为了使用LoRA指令微调模型，使用附录E中的相关类和函数：

```python
from appendix_E import LoRALayer, LinearWithLoRA, replace_linear_with_lora
```

下一步，在7.5节的模型加载代码下方添加以下几行代码：


```python
total_params = sum(p.numel() for p in model.parameters() if p.requires_grad)
print(f"Total trainable parameters before: {total_params:,}")

for param in model.parameters():
    param.requires_grad = False

total_params = sum(p.numel() for p in model.parameters() if p.requires_grad)
print(f"Total trainable parameters after: {total_params:,}")
replace_linear_with_lora(model, rank=16, alpha=16)

total_params = sum(p.numel() for p in model.parameters() if p.requires_grad)
print(f"Total trainable LoRA parameters: {total_params:,}")
model.to(device)
```

为了方便起见,您可以使用`exercise_experiments.py`代码来微调模型,使用rank为16和alpha为16的LoRA,方法如下：

```bash
python exercise_experiments.py --exercise_solution lora
```

输出:

```
matplotlib version: 3.7.1
tiktoken version: 0.7.0
torch version: 2.3.0+cu121
tqdm version: 4.66.4
tensorflow version: 2.15.0
--------------------------------------------------
Training set length: 935
Validation set length: 55
Test set length: 110
--------------------------------------------------
Device: cuda
--------------------------------------------------
File already exists and is up-to-date: gpt2/355M/checkpoint
File already exists and is up-to-date: gpt2/355M/encoder.json
File already exists and is up-to-date: gpt2/355M/hparams.json
File already exists and is up-to-date: gpt2/355M/model.ckpt.data-00000-of-00001
File already exists and is up-to-date: gpt2/355M/model.ckpt.index
File already exists and is up-to-date: gpt2/355M/model.ckpt.meta
File already exists and is up-to-date: gpt2/355M/vocab.bpe
Loaded model: gpt2-medium (355M)
--------------------------------------------------
Total trainable parameters before: 406,286,336
Total trainable parameters after: 0
Total trainable LoRA parameters: 7,898,384
Initial losses
   Training loss: 3.7684114456176756
   Validation loss: 3.7619335651397705
Ep 1 (Step 000000): Train loss 2.509, Val loss 2.519
...
Ep 2 (Step 000230): Train loss 0.308, Val loss 0.652
...
--------------------------------------------------
Generating responses
100% 110/110 [01:52<00:00,  1.03s/it]
Responses saved as instruction-data-with-response-lora.json
Model saved as gpt2-medium355M-sft-lora.pth
```

作为对比,您可以通过`python exercise_experiments.py --exercise_solution baseline`运行原始的第7章微调代码。


请注意,在Nvidia L4 GPU上,使用LoRA的上述代码运行时间为1.30分钟。

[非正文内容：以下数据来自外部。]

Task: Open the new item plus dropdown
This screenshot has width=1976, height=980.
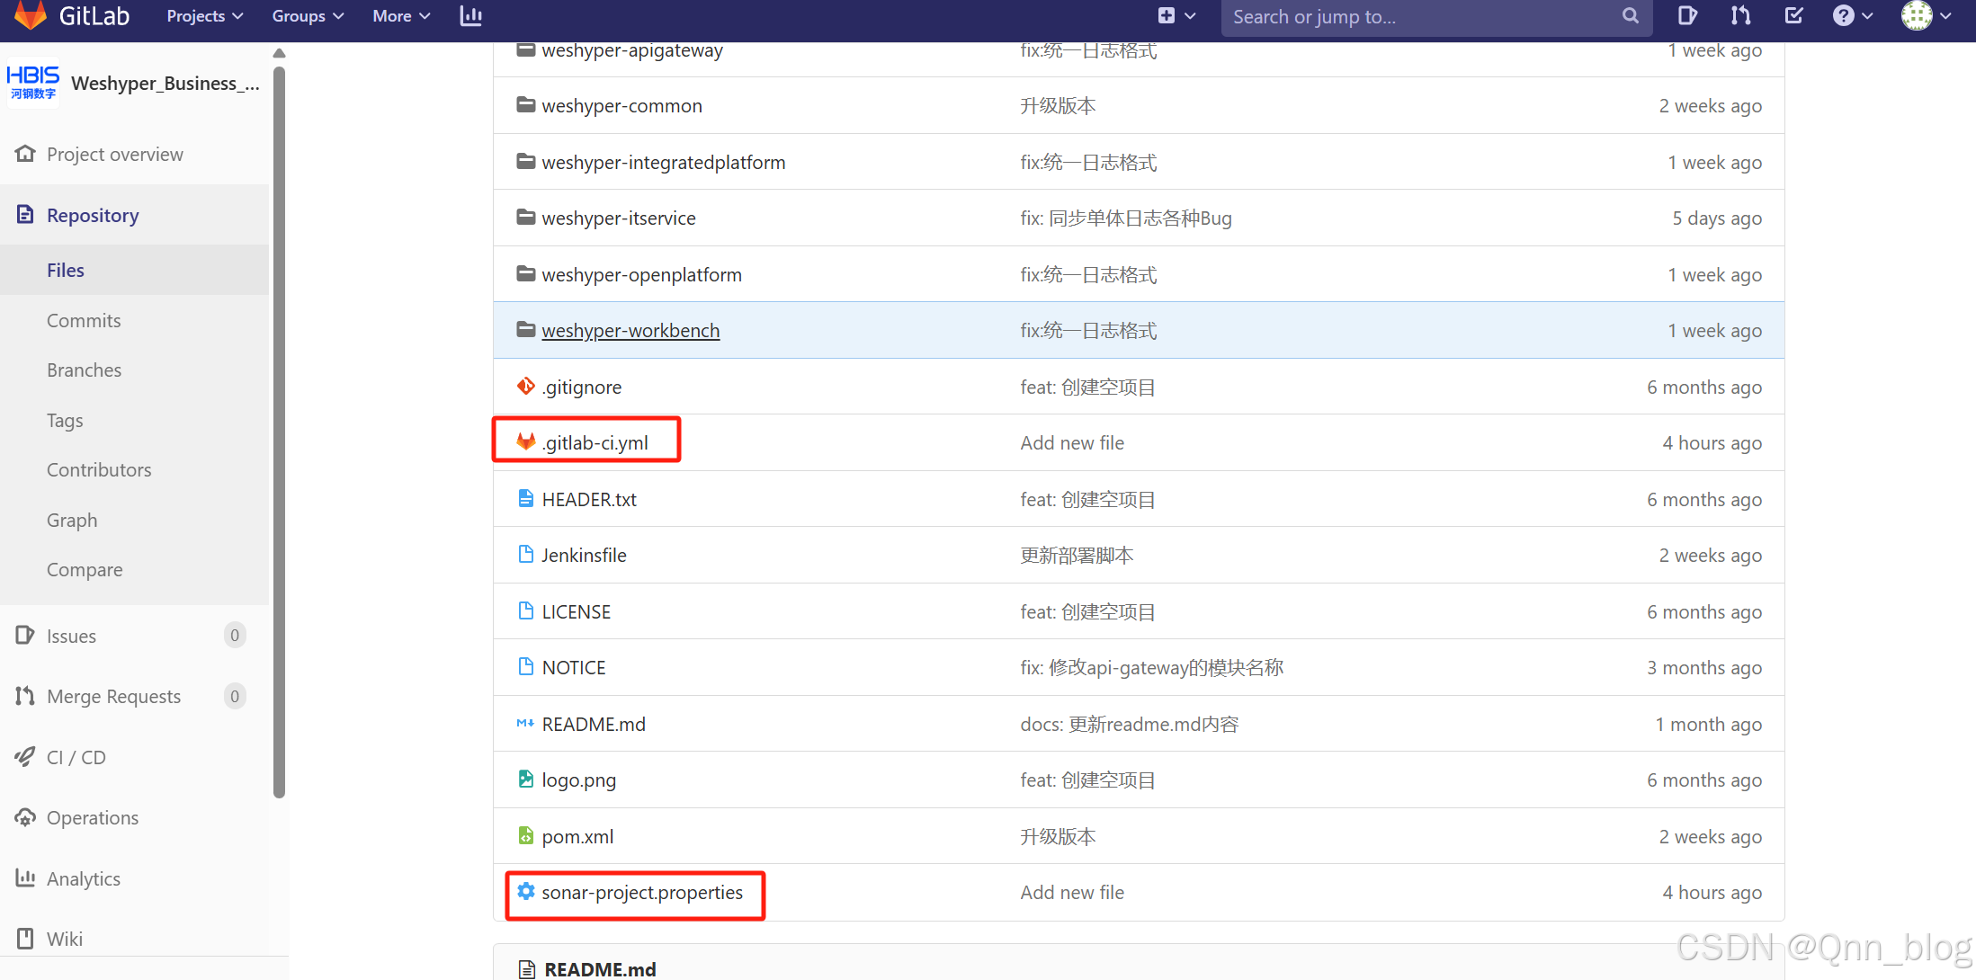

相比之下,基准测试需要1.80分钟运行。因此,LoRA大约快28%。


我们可以使用Ollama Llama 3方法评估性能,为了方便起见,这也在`python exercise_experiments.py`脚本中实现了,我们可以按如下方式运行：

```bash
python ollama_evaluate.py --file_path instruction-data-with-response-lora.json
```

Output:

```
Ollama running: True
Scoring entries: 100%|████████████████████████| 110/110 [01:13<00:00,  1.50it/s]
Number of scores: 110 of 110
Average score: 50.23
```

分数大约为50,这与原始模型的表现在同一水平。